- Dr. Dog in 2018

Background information
- Origin: Philadelphia, Pennsylvania, U.S.
- Genres: Indie rock, psychedelic rock, baroque pop, indie folk, Americana, neo-psychedelia, lo-fi (earlier years)
- Years active: 1999–present
- Labels: Park the Van Records; Anti-; Thirty Tigers;
- Members: Scott McMicken Toby Leaman Zach Miller Eric Slick Frank McElroy Michael Libramento
- Past members: Dimitri Manos Doug O'Donnell Ted Mark Kyle Staska Andrew Jones Juston Stens Griffin Forberg
- Website: drdogmusic.com

= Dr. Dog =

American rock band

Dr. Dog is an American rock band based in Philadelphia. Its lineup consists of Toby Leaman (bass), Scott McMicken (lead guitar), Frank McElroy (rhythm guitar), Zach Miller (keyboard), Eric Slick (drums), and Michael Libramento (percussion, lap steel, acoustic guitar, bass). Lead vocal duties are shared between Leaman and McMicken, and all members contribute harmonies. In addition, each band member has a nickname beginning with the letter T and they have explained that friends of the band also receive nicknames, which are drawn from aspects of their lives and personalities. (Former member Andrew "Trial" Jones, for example, is a licensed attorney.)

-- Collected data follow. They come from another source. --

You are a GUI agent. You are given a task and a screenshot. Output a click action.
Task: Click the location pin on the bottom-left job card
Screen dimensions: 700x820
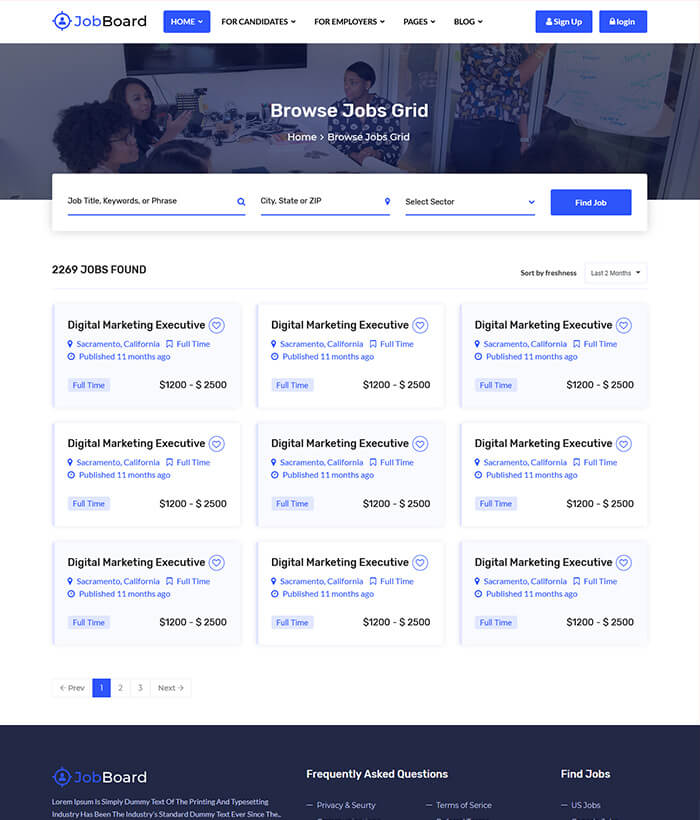coord(70,581)
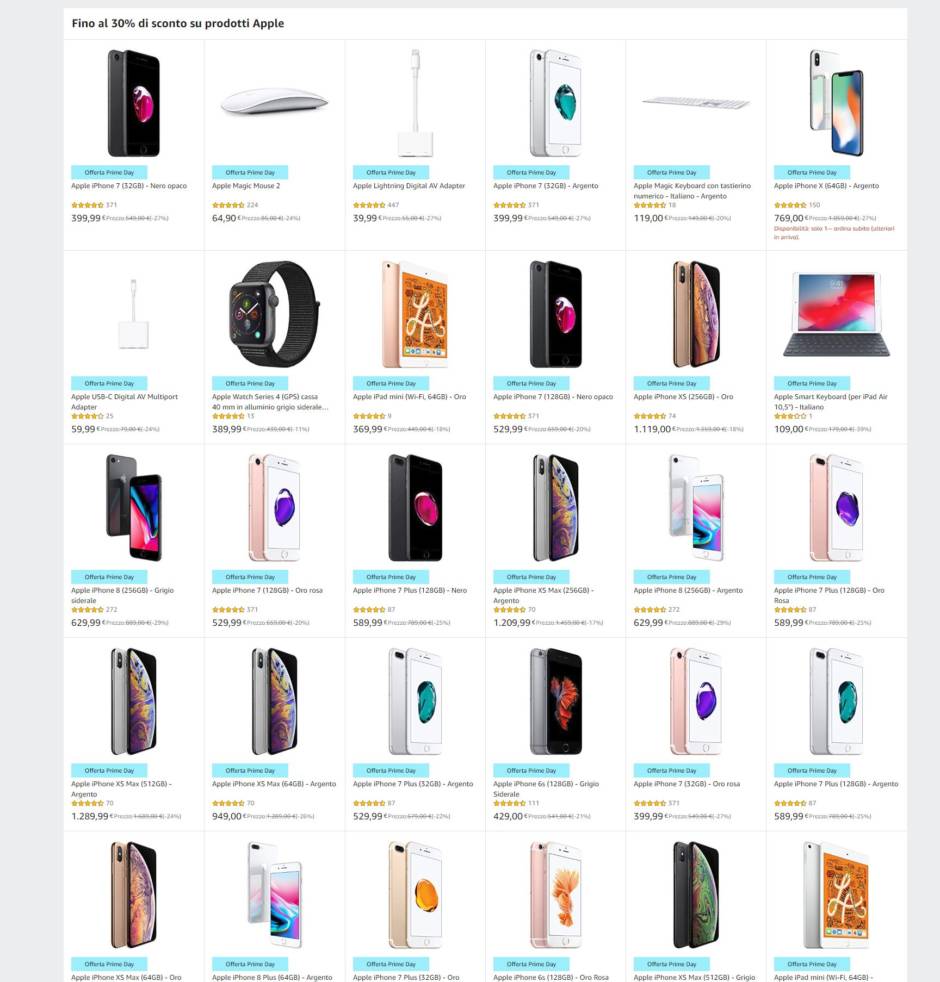
Task: Click the star rating of the Apple Smart Keyboard
Action: pos(790,416)
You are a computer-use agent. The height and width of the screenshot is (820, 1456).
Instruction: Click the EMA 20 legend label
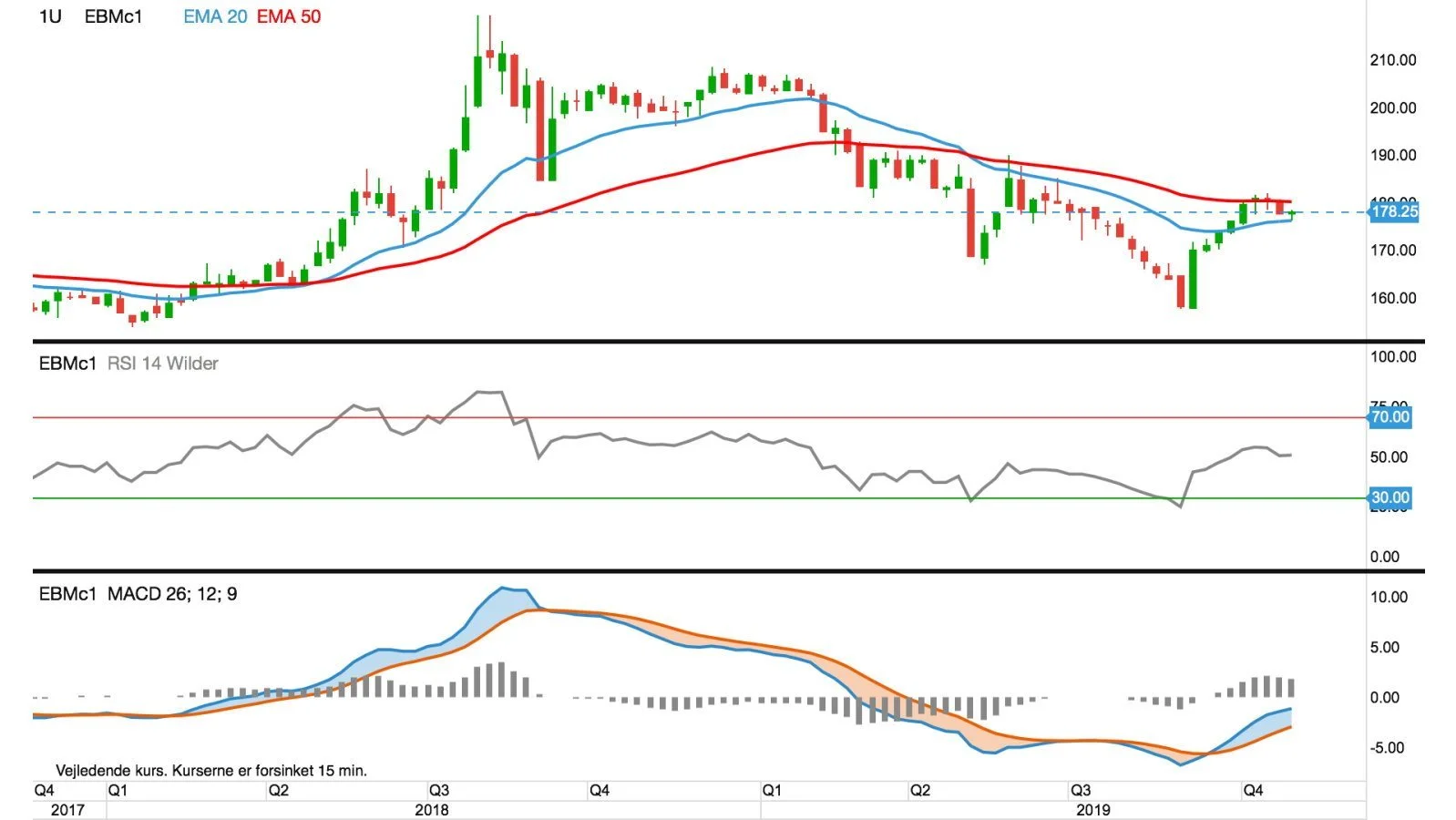click(x=215, y=16)
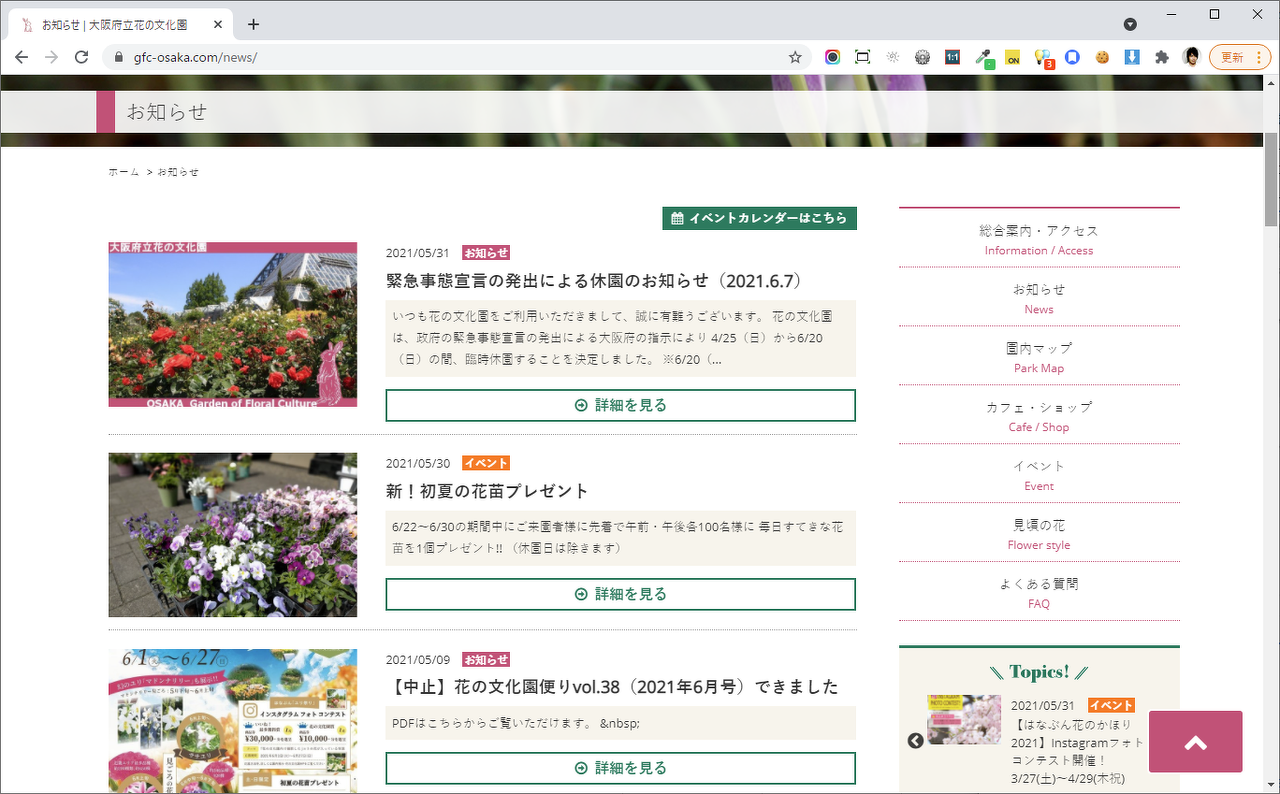Open the イベントカレンダーはこちら button

point(759,218)
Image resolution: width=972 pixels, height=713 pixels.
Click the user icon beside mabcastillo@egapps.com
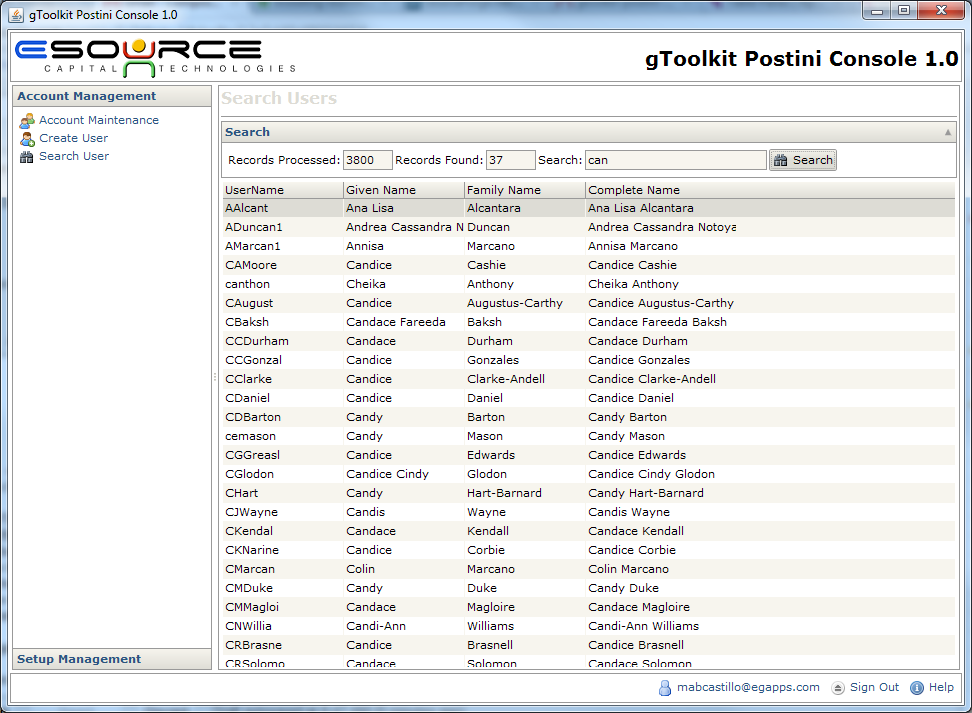[x=665, y=688]
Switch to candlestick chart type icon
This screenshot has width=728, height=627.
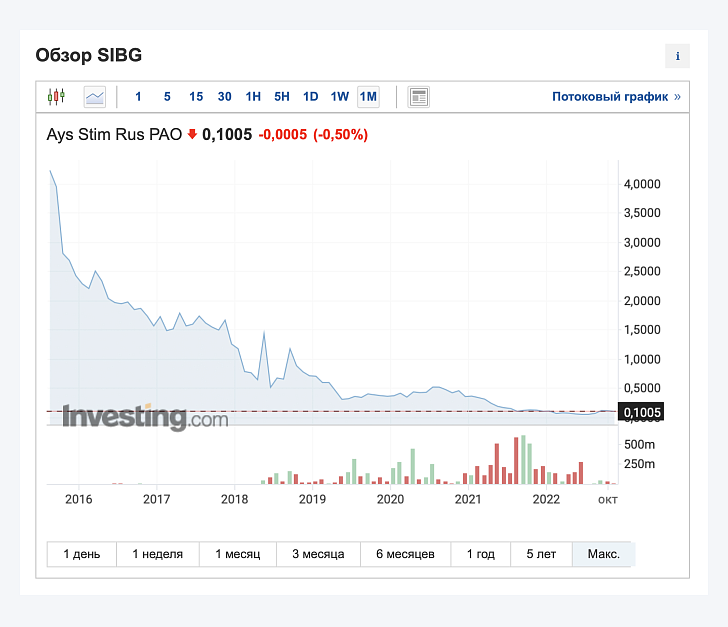(x=56, y=97)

The band's musical styling of indie rock is strongly influenced by bands of the 1960s and 1970s, such as the Beatles, the Beach Boys, and Big Star, but they have also touched upon more unrelated genres since their inception. Their earlier recordings show influence of the lo-fi sound and pop sensibilities of indie rock bands of the 1990s, including Sonic Youth, Guided by Voices, and Pavement, although recent albums have featured more polished production.

== History ==

=== Origins ===
The origins of Dr. Dog trace back to Toby Mark Leaman and Scott Anthony McMicken first playing music together in eighth grade. The two never played covers, instead opting to write all of their own music. The band began as an offshoot of Leaman's and McMicken's earlier music project, during college at West Chester University in West Chester, Pennsylvania, called Raccoon. Dr. Dog formed with the addition of keyboardist Zachery Ulrich Miller, drummer Ted Mark, and guitarist Douglas O'Donnell also while attending West Chester. Their early recordings were experimental and recorded on eight track. They self-recorded and self-released their first album The Psychedelic Swamp in 2001. Beginning in 2002, Leaman, McMicken, and O'Donnell regularly played bluegrass with friends at the London Grill in the Fairmount Section of Philadelphia under the pseudonym "Conowingo Homeboys". Meanwhile, Leaman and O'Donnell split time in both Dr. Dog and another band, Doublehorse! They released Toothbrush in 2002. Mark left the band in 2003 and O'Donnell left in 2004. Juston Stens replaced Ted Mark on drums. The band was mostly in Philadelphia during their early years, where they developed a small but dedicated fanbase touring with other local bands such as The Teeth.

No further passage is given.